Staff explained that the county historically treated the area under panels as pervious if vegetation established; recent practice has added stricter requirements to minimize grading and compaction and to require native-vegetation maintenance plans tailored to soil and hydrologic conditions. For farmed wetlands that have been actively farmed, staff said the county may accept on-site mitigation where a native vegetation maintenance plan meets McHenry County performance standards; for non-farmed wetlands, applicants will generally be directed to avoid impacts, use a mitigation bank or pay into the Wetland Restoration Fund.

"If you are using native vegetation to help with release rates... it becomes part of the storm water management system," staff said, noting the county plans to add explicit SMO language to enable enforcement of performance and maintenance requirements and to require periodic maintenance reports. Staff discussed mowing regimes, adaptive management for drought or unusual conditions, and the practical challenges of maintenance under some panel wiring configurations.

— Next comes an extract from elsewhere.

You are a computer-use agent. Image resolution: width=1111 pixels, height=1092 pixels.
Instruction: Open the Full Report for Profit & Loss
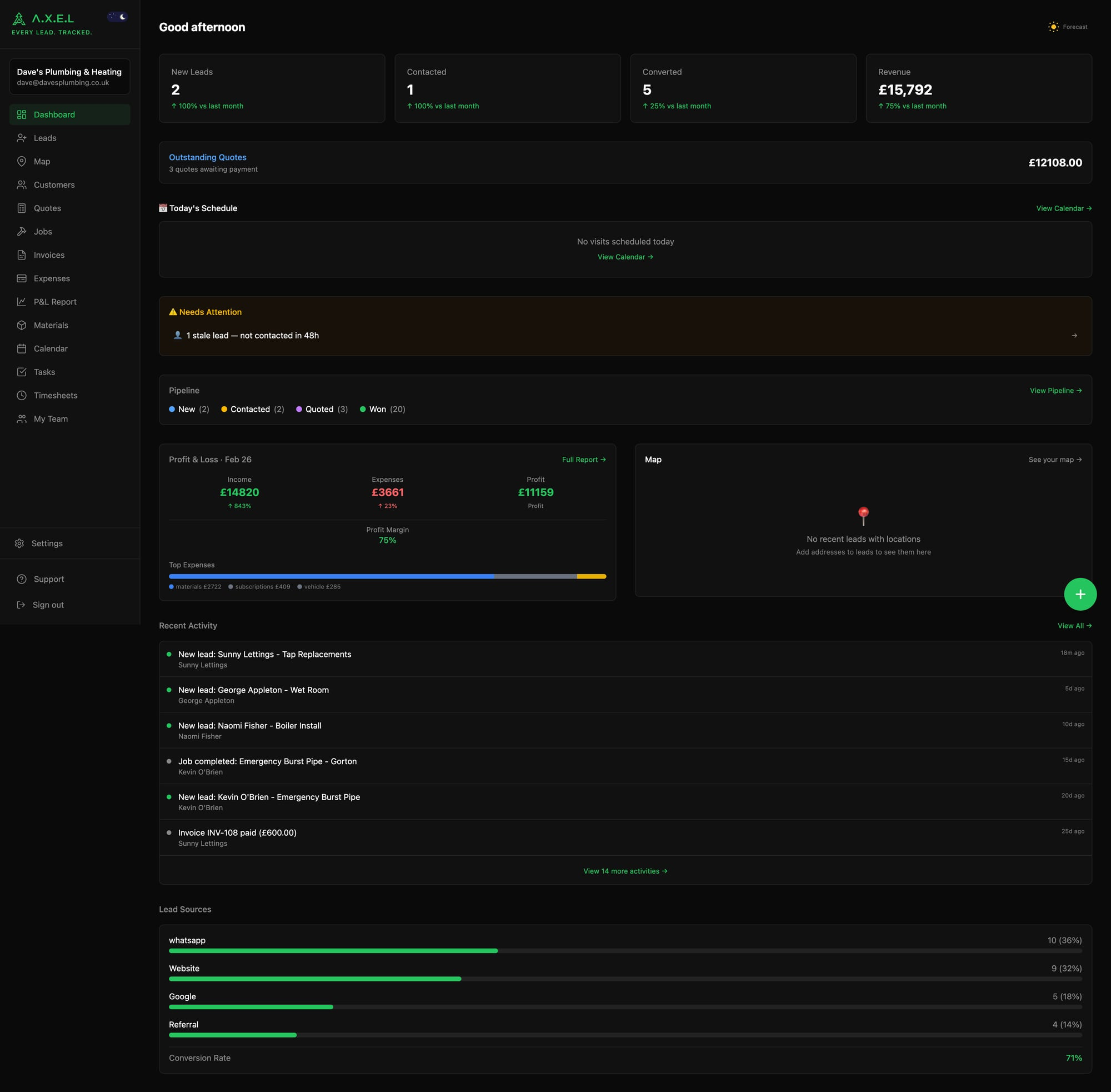tap(583, 460)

Committee members pressed on several operational points: who inspects panels and vegetation (municipalities or county), whether annual fees should cover inspection and long-term monitoring, whether a decommissioning fee or bond should be required to ensure site cleanup at end-of-life, and how floodplain siting and battery-storage proposals should be handled. Members expressed safety and contamination concerns for battery storage in flood-prone sites and noted statutory limits on outright refusal of solar proposals at some future statutory effective dates; staff advised consulting the state's attorney on any legal limits to prohibitions.

Staff said the county will aim for flexible ordinance language that municipalities can adopt or tailor, will consider a separate fee or line-item to cover ongoing inspection and monitoring costs, and will propose a phased implementation (establishment period followed by periodic performance reviews, with a suggested five-year sign-off after establishment).